This is a double blind Phase III study where eligible subjects are randomized into two
treatment arms following the SOC primary treatment with chemoradiation: Arm 1 will receive
ICT-107 in combination with the standard of care, temozolomide (TMZ), Arm 2 will receive TMZ
with a blinded control. A 1:1 randomization will be employed, where ARM 1 will receive
ICT-107 and Arm 2 will receive placebo control. All subjects must be HLA-A2+. All subjects
must have glioblastoma tissue that has tumor assessment for MGMT methylation status prior to
randomization (for stratification). Subjects will have had tumor resection and magnetic
resonance imaging (MRI) prior to enrollment into the study. After signing of written
informed consent and any required privacy compliance forms and screening, enrolled subjects
will undergo large volume apheresis at the study site for collection of PBMCs. Apheresis
product will be sent to the manufacturing site where both active therapy (ICT-107) and
control will be prepared for each subject prior to randomization The study period consists
of 4 time periods; a 6-week Post-Surgery Standard of Care Treatment Phase where subjects
receive radiotherapy and TMZ; TMZ and radiation to be initiated no more than 8 weeks after
surgical resection of glioblastoma; a Rest Period of no more than 14 days where subjects are
reassessed for eligibility, and then randomized; a 4 week Induction Phase where study
therapy (ICT-107 or Control) is given weekly; followed by a Maintenance Phase where study
therapy is given monthly for 11 months, and then every 6 months until either progression,
withdrawal from the study, death, or the supply of autologous study therapy is exhausted.
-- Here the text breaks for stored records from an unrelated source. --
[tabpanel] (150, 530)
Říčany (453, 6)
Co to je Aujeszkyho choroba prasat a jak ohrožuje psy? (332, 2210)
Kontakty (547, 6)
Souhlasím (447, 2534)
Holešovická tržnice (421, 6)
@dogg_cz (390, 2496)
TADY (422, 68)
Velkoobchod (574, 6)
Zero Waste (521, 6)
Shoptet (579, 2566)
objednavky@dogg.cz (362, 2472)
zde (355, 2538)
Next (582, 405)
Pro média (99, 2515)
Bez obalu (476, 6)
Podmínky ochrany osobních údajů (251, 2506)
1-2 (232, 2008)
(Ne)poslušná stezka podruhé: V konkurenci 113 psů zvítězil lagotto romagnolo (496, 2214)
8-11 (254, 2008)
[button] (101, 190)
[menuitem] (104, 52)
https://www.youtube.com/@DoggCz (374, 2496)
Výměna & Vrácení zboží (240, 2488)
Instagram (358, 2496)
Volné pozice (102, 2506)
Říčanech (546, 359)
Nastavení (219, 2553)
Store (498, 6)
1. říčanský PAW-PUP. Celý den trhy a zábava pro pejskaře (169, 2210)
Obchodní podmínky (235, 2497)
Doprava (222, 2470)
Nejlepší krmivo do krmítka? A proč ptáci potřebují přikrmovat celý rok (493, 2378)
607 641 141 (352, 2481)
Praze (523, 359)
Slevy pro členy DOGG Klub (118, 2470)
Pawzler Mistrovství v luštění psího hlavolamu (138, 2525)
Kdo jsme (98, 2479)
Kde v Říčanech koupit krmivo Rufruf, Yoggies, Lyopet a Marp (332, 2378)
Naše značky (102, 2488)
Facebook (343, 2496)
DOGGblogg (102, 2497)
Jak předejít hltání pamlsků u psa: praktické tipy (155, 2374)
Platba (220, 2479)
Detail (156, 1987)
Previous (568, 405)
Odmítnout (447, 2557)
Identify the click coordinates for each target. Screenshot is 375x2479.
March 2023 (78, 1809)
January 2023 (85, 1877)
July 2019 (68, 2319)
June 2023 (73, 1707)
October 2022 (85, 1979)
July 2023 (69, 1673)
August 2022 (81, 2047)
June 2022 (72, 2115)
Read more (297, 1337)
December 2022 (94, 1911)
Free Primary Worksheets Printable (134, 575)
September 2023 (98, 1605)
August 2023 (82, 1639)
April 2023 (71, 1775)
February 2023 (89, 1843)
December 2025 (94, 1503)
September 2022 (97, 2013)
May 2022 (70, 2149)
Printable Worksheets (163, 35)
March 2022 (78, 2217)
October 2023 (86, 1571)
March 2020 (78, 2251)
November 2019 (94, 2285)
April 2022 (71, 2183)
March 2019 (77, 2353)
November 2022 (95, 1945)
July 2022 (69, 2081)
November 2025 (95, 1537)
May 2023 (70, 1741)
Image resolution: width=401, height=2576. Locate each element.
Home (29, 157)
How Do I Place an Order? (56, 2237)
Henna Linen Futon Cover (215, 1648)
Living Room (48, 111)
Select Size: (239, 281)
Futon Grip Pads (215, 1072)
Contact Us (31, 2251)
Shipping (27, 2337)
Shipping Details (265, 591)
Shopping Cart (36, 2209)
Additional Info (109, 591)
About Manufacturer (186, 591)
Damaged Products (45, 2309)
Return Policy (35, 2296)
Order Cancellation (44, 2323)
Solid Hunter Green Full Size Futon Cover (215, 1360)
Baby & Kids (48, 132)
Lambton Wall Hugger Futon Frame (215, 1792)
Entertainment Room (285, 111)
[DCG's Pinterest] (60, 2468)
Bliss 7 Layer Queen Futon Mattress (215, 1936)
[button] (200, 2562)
Randomized subjects will receive 4 weekly administrations of subject-specific study therapy
(ICT-107 or Control) during the Induction Phase. No TMZ will be given during the 4 week
Induction Phase. Each study therapy injection will be delivered intradermally (axilla).
The Maintenance Phase will consist of administration of subject-specific study therapy
monthly for 11 months after the Induction Phase (for a total of 15 injections over 12 months
during the Induction and Maintenance Phases), and then every 6 mos. thereafter until
depletion or confirmation of progressive disease (PD). During the Maintenance Phase (where
ICT-107 or control are given monthly), the administration of TMZ and subject specific study
therapy or control will be separated in time by approximately 2 weeks (see Section 9.1.4).
Pre-treatment, treatment and assessment schedules will be the same for all subjects.
1. Subjects must understand and sign the study specific informed consent
2. Subjects must be in primary remission
3. Subjects should have < 1 cm3 disease by MRI within the previous 4 weeks as defined by
iRANO (by central read)
4. Subjects must be HLA-A2 positive by central lab
5. Subjects must have adequate renal, hepatic and bone marrow function based on
screening laboratory assessments. Baseline hematologic studies and chemistry and
coagulation profiles must meet the following criteria:
1. Hemoglobin (Hgb) > 8 g/dL
2. Absolute Neutrophil Count (ANC) > 1000/mm3
3. Platelet count > 100,000/mm3
4. Blood Urea Nitrogen (BUN) < 30 mg/dL
5. Creatinine < 2 mg/dL
6. Alkaline Phosphatase (ALP), Aspartate Aminotransferase (AST) and Alanine
Aminotransferase (ALT) < 2 x upper limit of normal (ULN)
7. Prothrombin Time (PT) and activated partial thromboplastin time (PTT) 1.6x
unless therapeutically warranted
6. Subjects must use effective contraceptive methods during the study and for three
months following the last dose of study product, if of reproductive age and still
retain fertility potential.
7. Subjects must have at least one positive DTH skin response (more than 5 mm) to test
item challenge prior to randomization.
1. Subjects receiving investigational study drug for any indication or
immunological-based treatment for any reason (Filgrastim may be used for prevention
of severe neutropenia).
2. Subjects with glioblastoma mutated IDH by Immunohistochemistry (IHC)
3. Subjects with concurrent conditions that would jeopardize the safety of the subject
or compliance with the protocol.
4. Subjects with a history of chronic or acute hepatitis C or B infection.
5. Subjects require or are likely to require more than a 2-week course of
corticosteroids for intercurrent illness. Subjects must have completed the course of
corticosteroids at the time of apheresis to meet eligibility.
6. Subjects have any acute infection that requires specific therapy. Acute therapy must
have been completed within seven days prior to study enrollment.
7. Subjects with active malignancy diagnosed in the past 3 years (excepting in situ
8. Subjects known to be pregnant or nursing.